Records excerpted from a collection
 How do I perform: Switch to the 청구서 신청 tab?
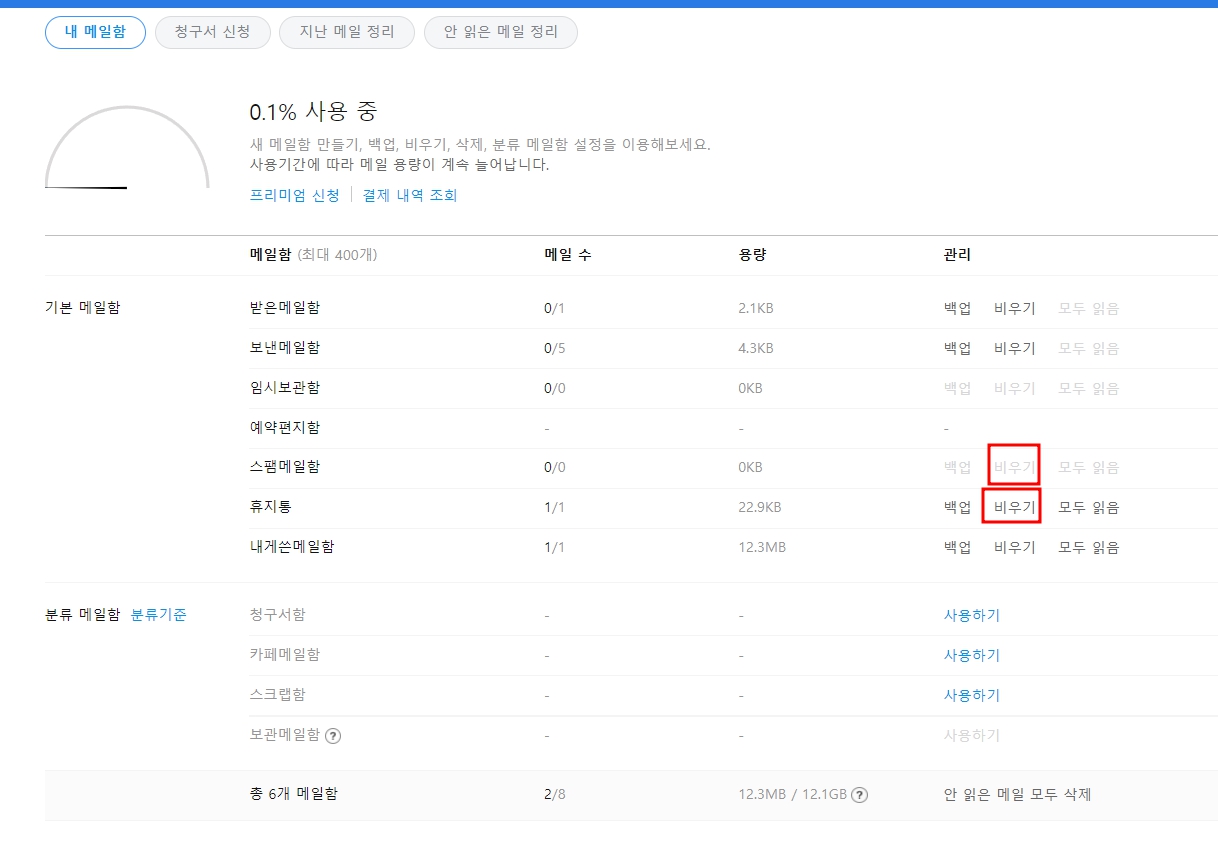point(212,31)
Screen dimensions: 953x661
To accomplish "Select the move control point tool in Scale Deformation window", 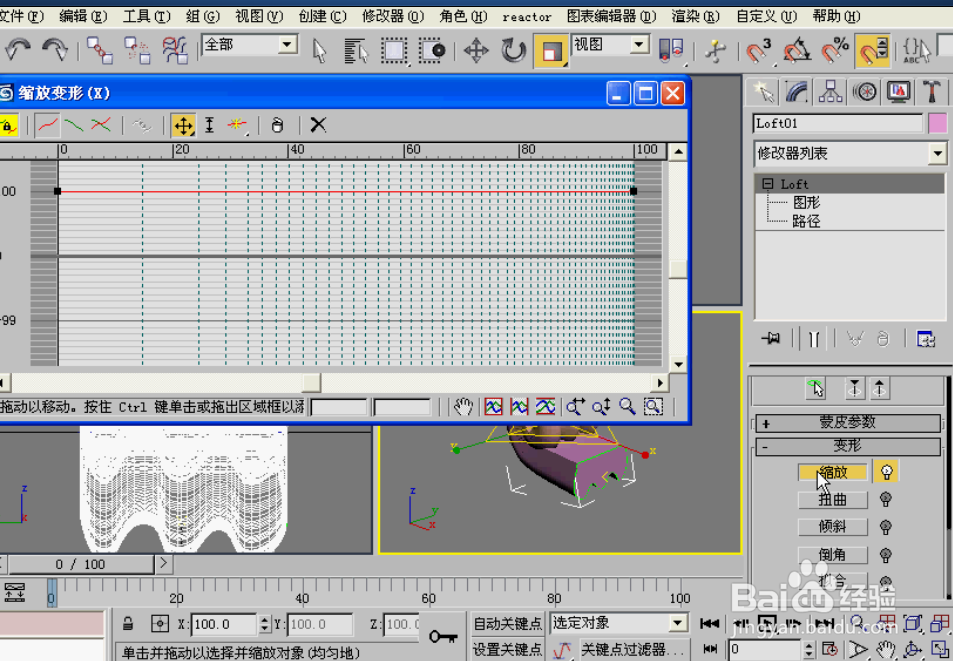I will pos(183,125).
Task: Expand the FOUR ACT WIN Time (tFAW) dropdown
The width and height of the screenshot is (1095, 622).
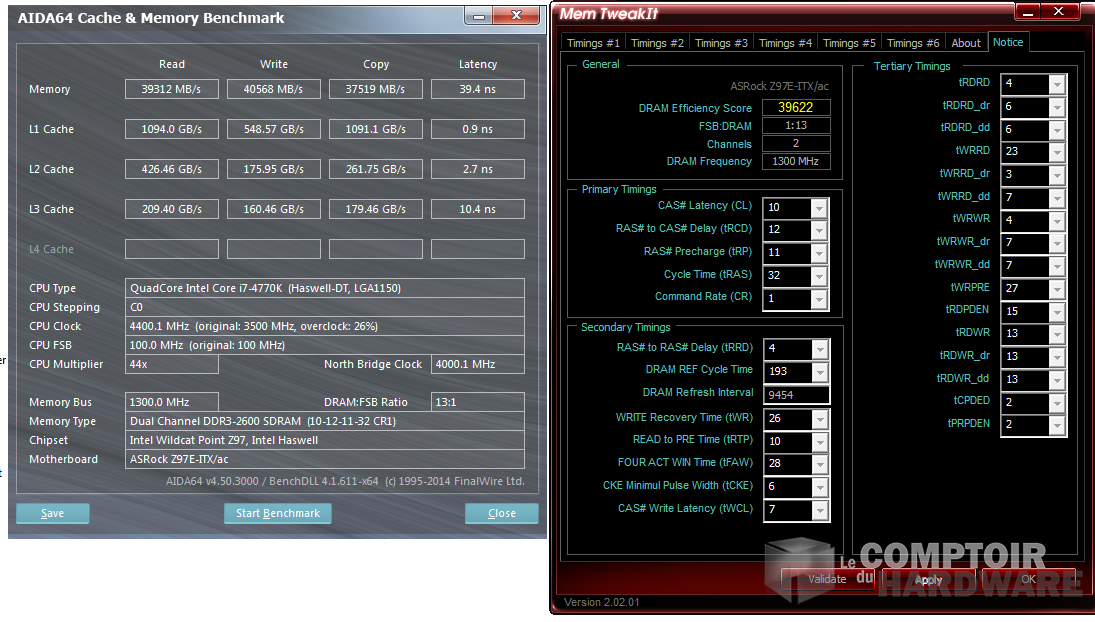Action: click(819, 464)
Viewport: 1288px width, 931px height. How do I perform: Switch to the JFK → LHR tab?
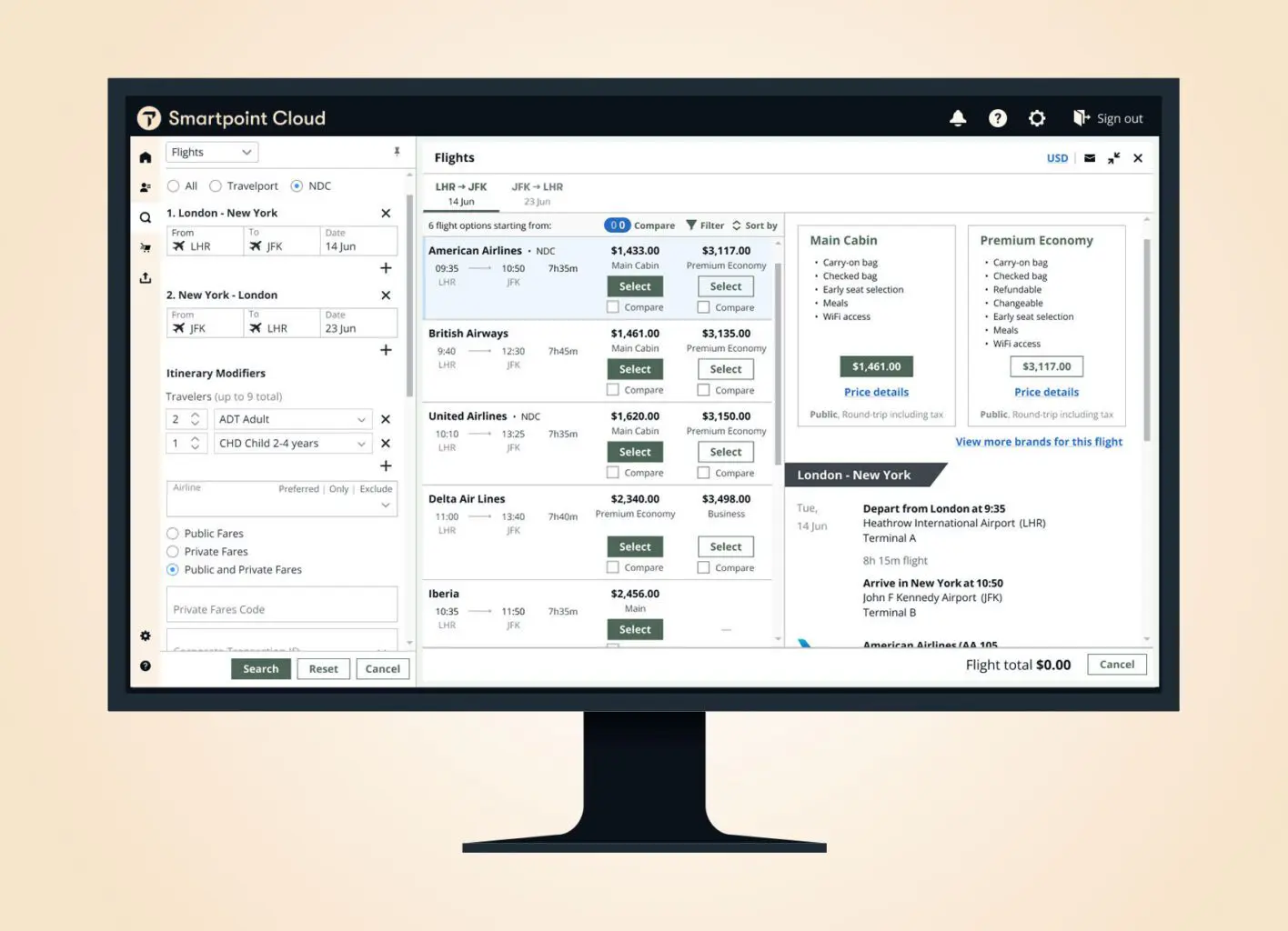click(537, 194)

--

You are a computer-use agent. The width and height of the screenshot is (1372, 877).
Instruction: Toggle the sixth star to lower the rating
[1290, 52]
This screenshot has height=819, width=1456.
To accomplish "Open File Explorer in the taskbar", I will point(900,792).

--

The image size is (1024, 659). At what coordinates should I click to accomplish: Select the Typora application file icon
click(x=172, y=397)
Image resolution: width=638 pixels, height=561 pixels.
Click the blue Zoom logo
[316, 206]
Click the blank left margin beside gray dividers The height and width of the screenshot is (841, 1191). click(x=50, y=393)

▶ _TASK DETAILS_: Retype the lines starting with the line that contains "Image resolution: width=638" and going on through the line that contains "Click the blank", with no change to them.

▶ _TASK RESPONSE_:
Image resolution: width=638 pixels, height=561 pixels.
Click the blue Zoom logo
[316, 206]
Click the blank left margin beside gray dividers The height and width of the screenshot is (841, 1191). click(x=50, y=393)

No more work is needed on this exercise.